Une démarche pour attirer des clients est une démarche normalement considérée comme du ressort du marketing…
Certes, mais également d’intelligence économique. Le marketing va se concentrer sur l’analyse du ou des marchés. L’intelligence économique permet d’élargir le champ de veille. Par exemple, le marchand de chaussures, par exemple, obtient normalement l’information à partir de la communication quotidienne avec ses fournisseurs… Il est en quelques sorte dépendant de cette unique information. S’intéresser à des pratiques dans d’autres secteurs d’activité peut être une source d’innovation commerciale rentable. Et c’est là que les Chambres de Commerce et d’Industrie jouent un rôle central en ouvrant à la comparaison de pratiques commerciale et d’innovation de différents secteurs d’activité
En fin de compte, l’intelligence économique pour les PME et les TPE pourrait même se résumer en trois mots : communauté, synergie et l’innovation afin de « créer », de découvrir de nouveaux niches de marché.

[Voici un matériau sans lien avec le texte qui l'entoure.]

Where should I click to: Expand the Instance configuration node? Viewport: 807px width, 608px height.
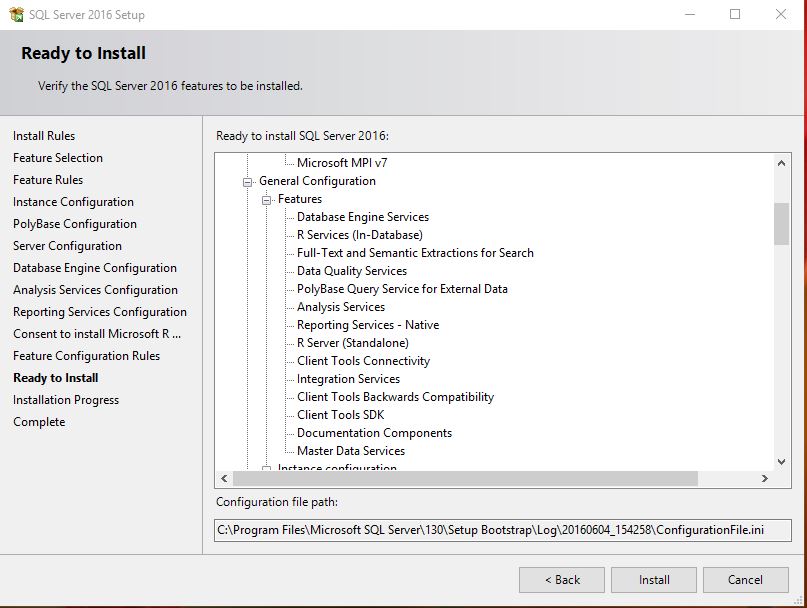(265, 468)
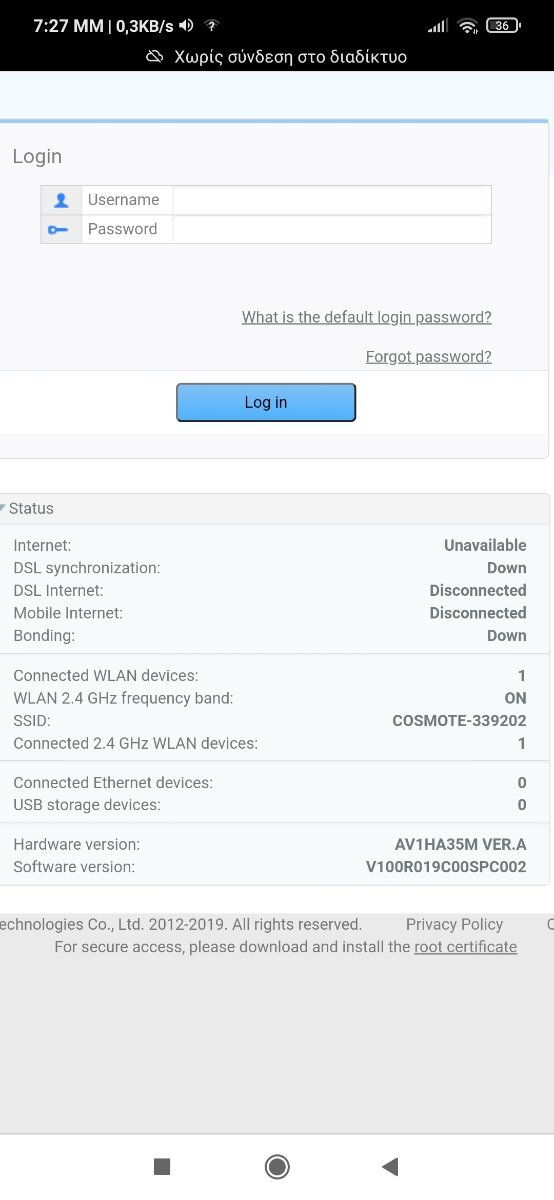554x1200 pixels.
Task: Tap the recent apps square icon
Action: (x=162, y=1166)
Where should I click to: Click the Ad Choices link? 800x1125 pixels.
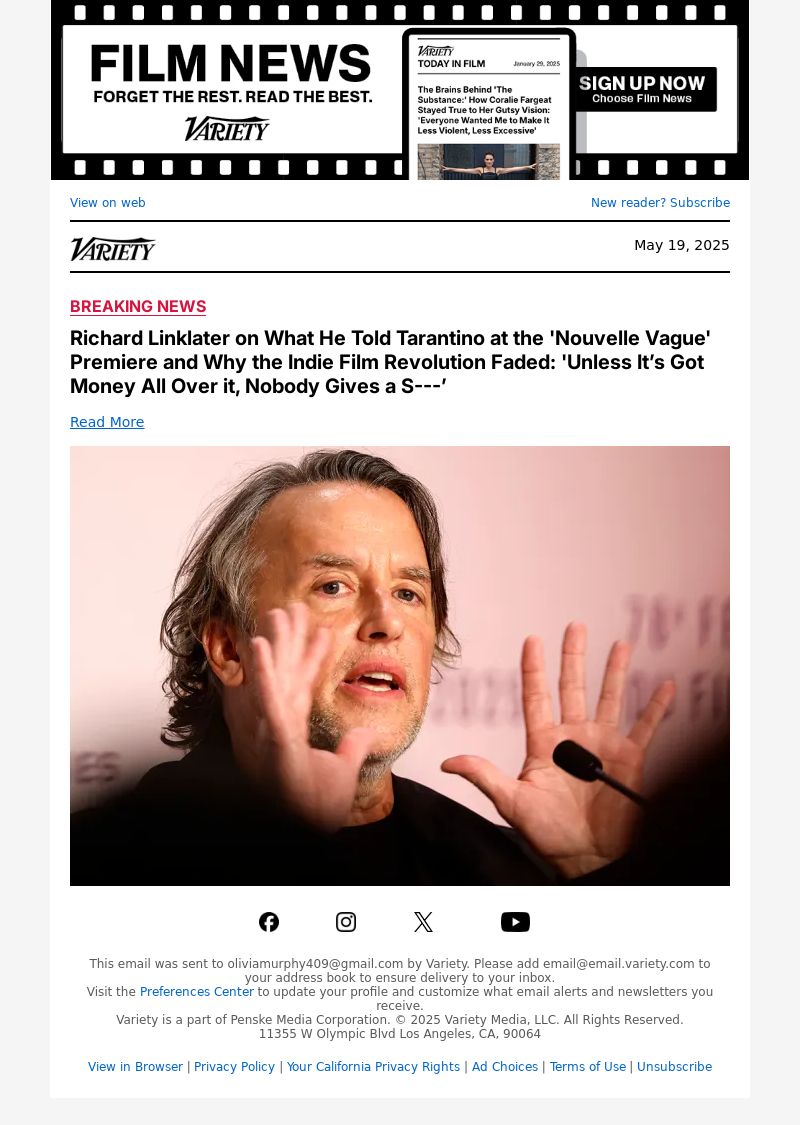click(504, 1067)
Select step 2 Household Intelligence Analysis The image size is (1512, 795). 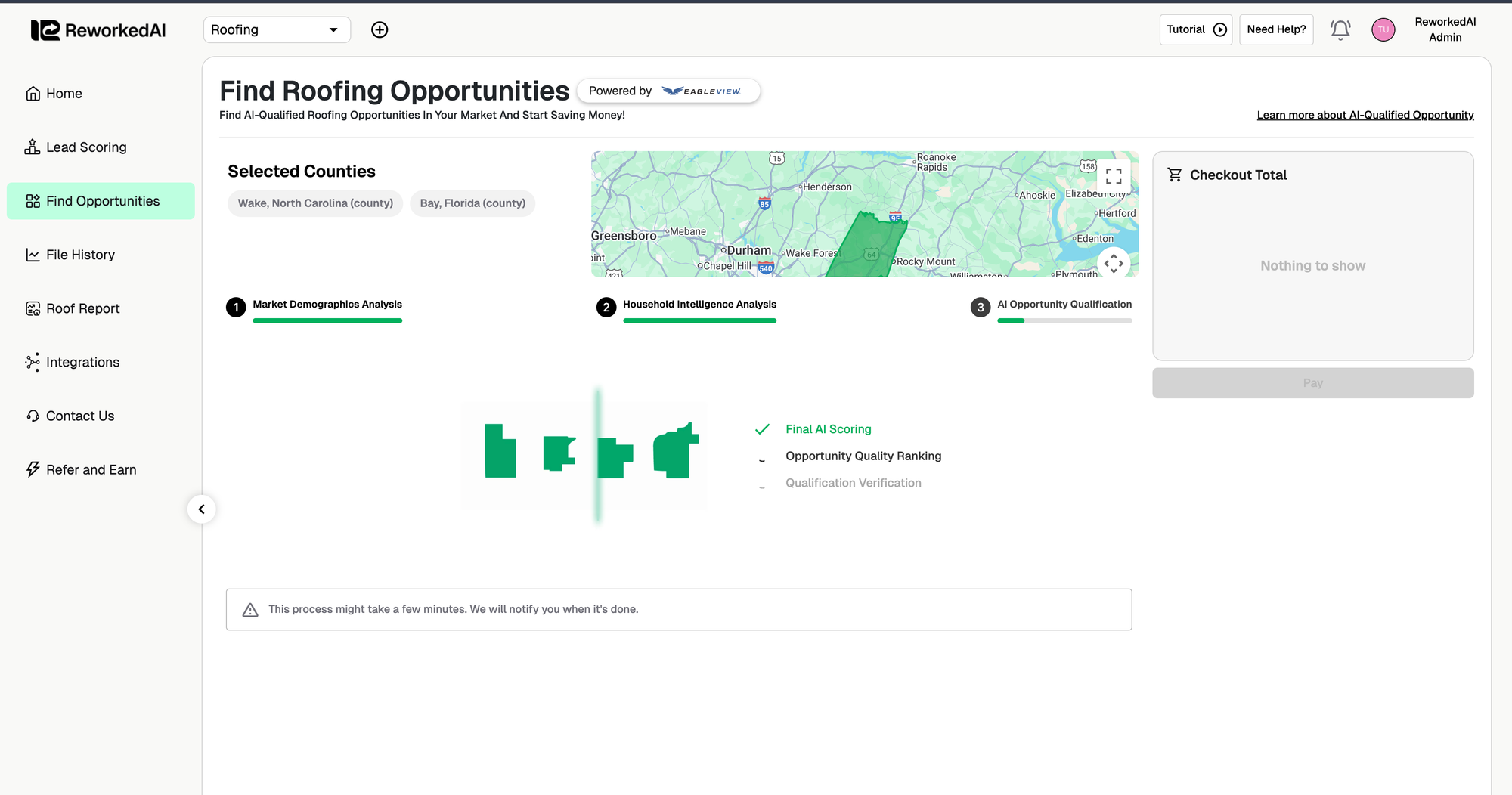pos(699,305)
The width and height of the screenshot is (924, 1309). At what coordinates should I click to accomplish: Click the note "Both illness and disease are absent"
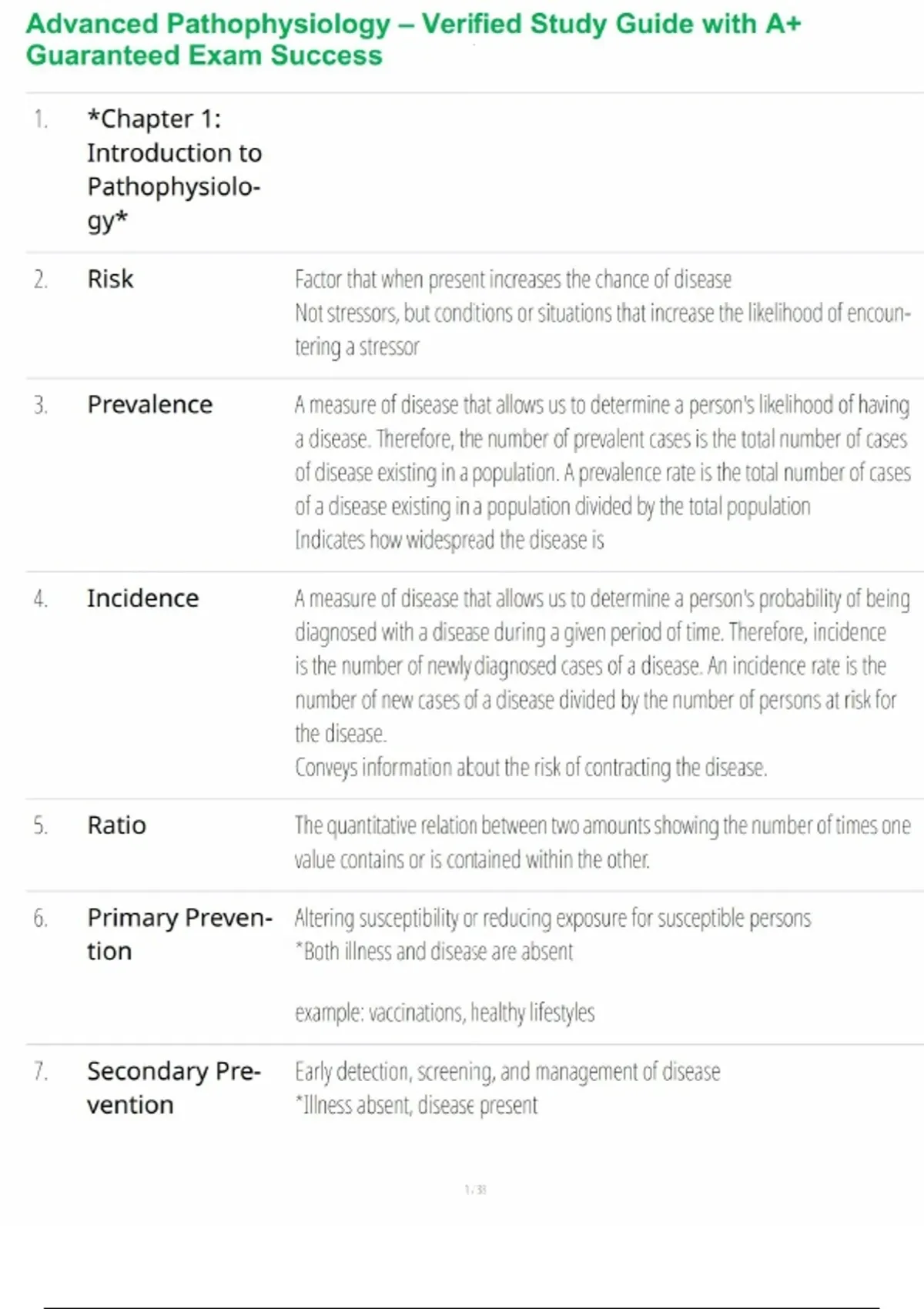[434, 952]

Dans une interview antérieure pour notre espace Zoom, le directeur exécutif de l’Association Industrielle Portugaise, M. António Alfaiate, avait dit sur les chefs d’entreprise au Portugal que « le plus difficile est de les asseoir autour d’une table »…
Il a raison. Et, je vous l’assure, cela se passe ainsi non seulement au Portugal mais aussi en France. Cela se comprend tout à fait. Au-delà des aspects culturel de nos appétences à la coopération, au fonctionnement en réseau se pose le vrai problème de l’échange et du partage autour de savoir faire et d’information sensible sur les clients par exemple entre entreprises « concurrentes ». L’intelligence économique offre des techniques à la fois pour identifier les savoir faire et informations stratégiques qu’il faut protéger et ceux sur lesquels ont peut échanger. L’intelligence économique offre donc des techniques pour identifier les vulnérabilités de l’entreprise et protéger ses actifs essentiels.
Dans le réseau des CCI française nous avons identifié la fonction et les compétences d’animateur de communautés (coach) Son expertise extérieure, qui va permettre de mieux cibler les questions et d’opérer les médiation en se basant sur les profils et la culture de marché ou entrepreneuriale des participants à ces communautés.